MATERIAL SUPPLIED Block Start

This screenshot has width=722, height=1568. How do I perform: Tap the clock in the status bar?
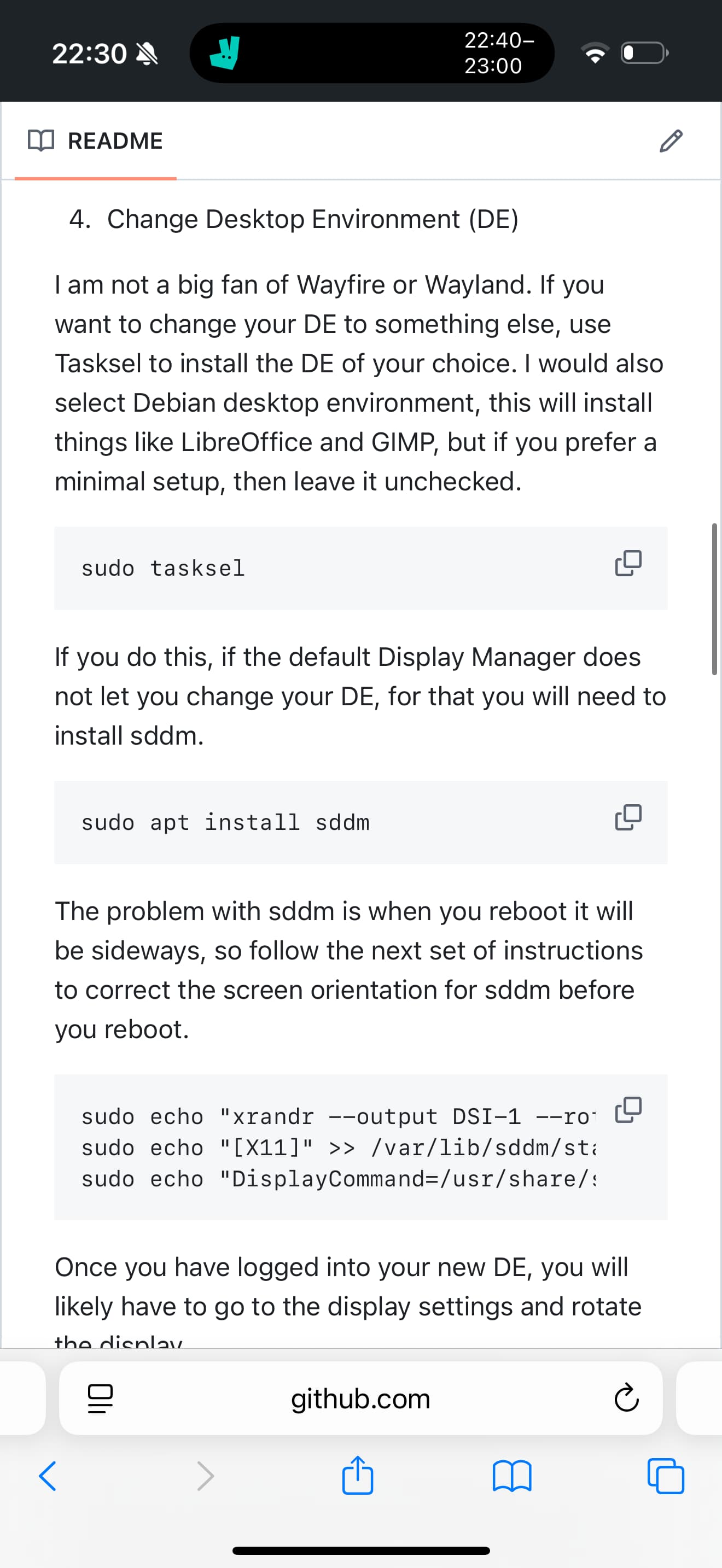[x=89, y=53]
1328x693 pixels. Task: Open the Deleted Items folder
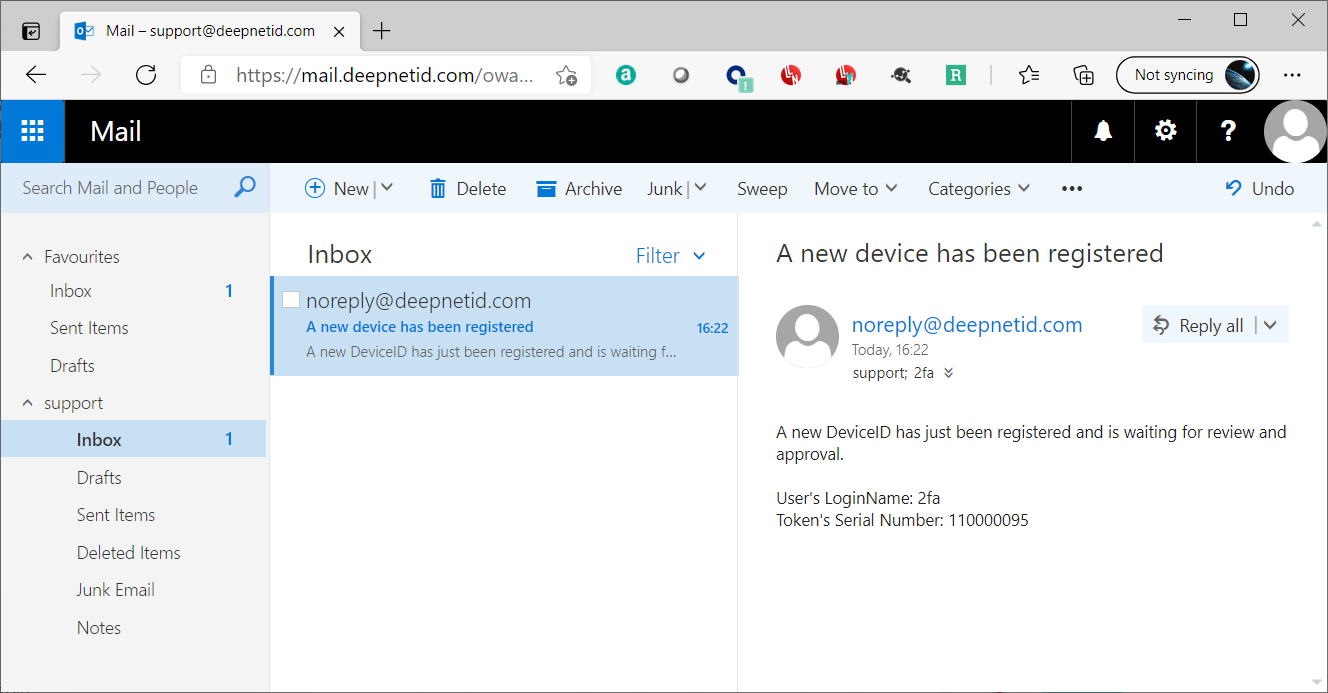click(x=128, y=553)
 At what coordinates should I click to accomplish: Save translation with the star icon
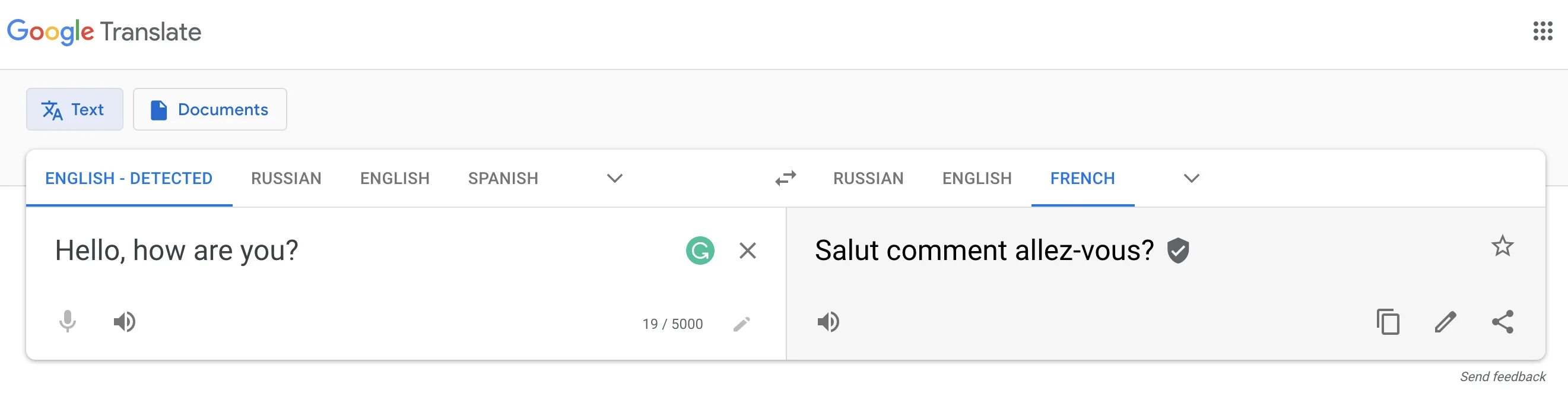click(1502, 246)
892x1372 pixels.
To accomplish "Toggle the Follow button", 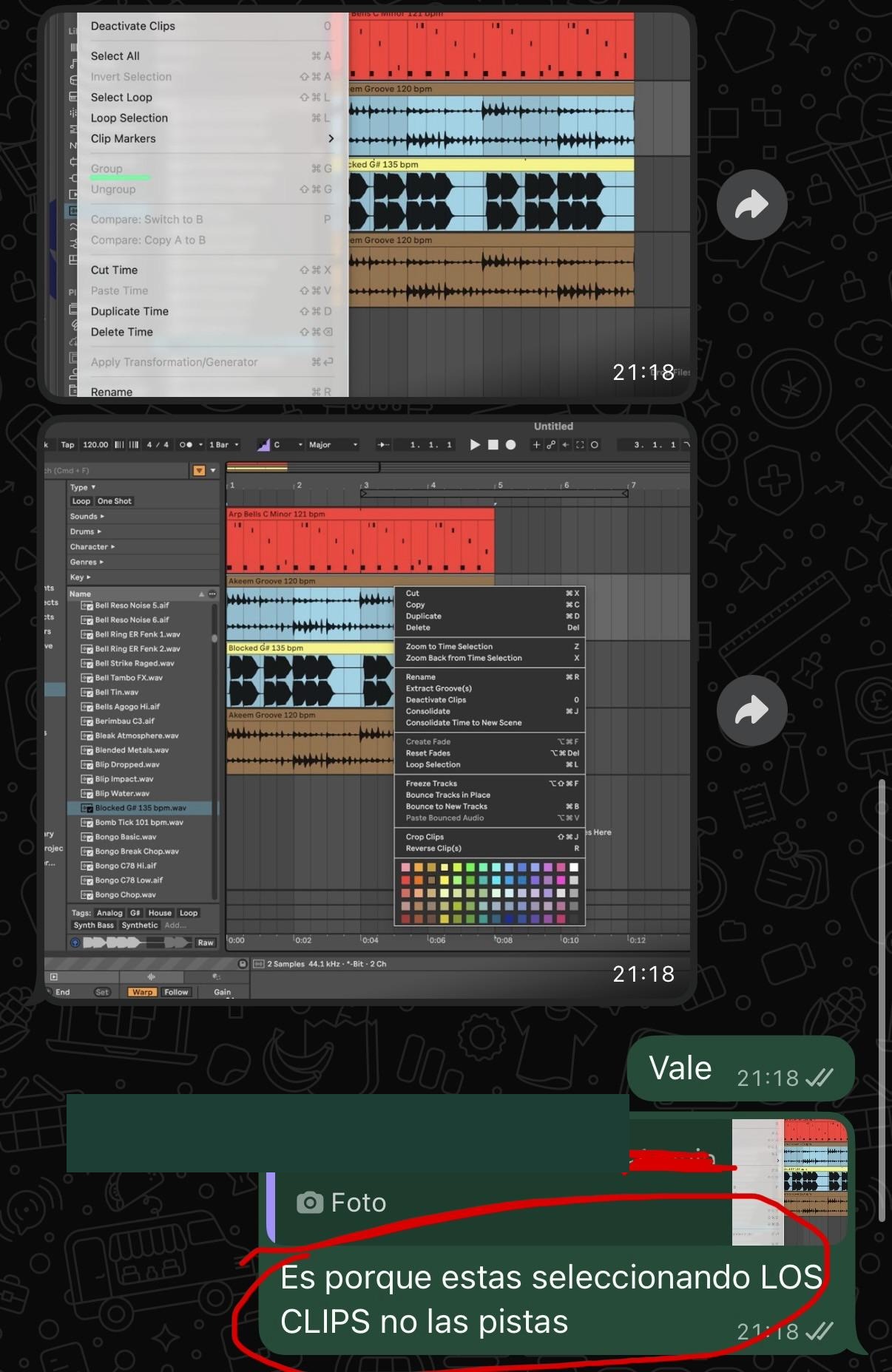I will pos(176,992).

MATERIAL SUPPLIED Block End

→ WHAT TO PRODUCE:
Copy nothing but the lines from the start of the entries through the line with "892x1372 pixels.". Write them out exactly, without pictures.

→ EXERCISE SOLUTION:
This screenshot has width=722, height=1568. How do I perform: Tap the clock in the status bar?
[x=89, y=53]
1328x693 pixels. Task: Open the Deleted Items folder
click(x=128, y=553)
 At what coordinates should I click to accomplish: Save translation with the star icon
click(1502, 246)
892x1372 pixels.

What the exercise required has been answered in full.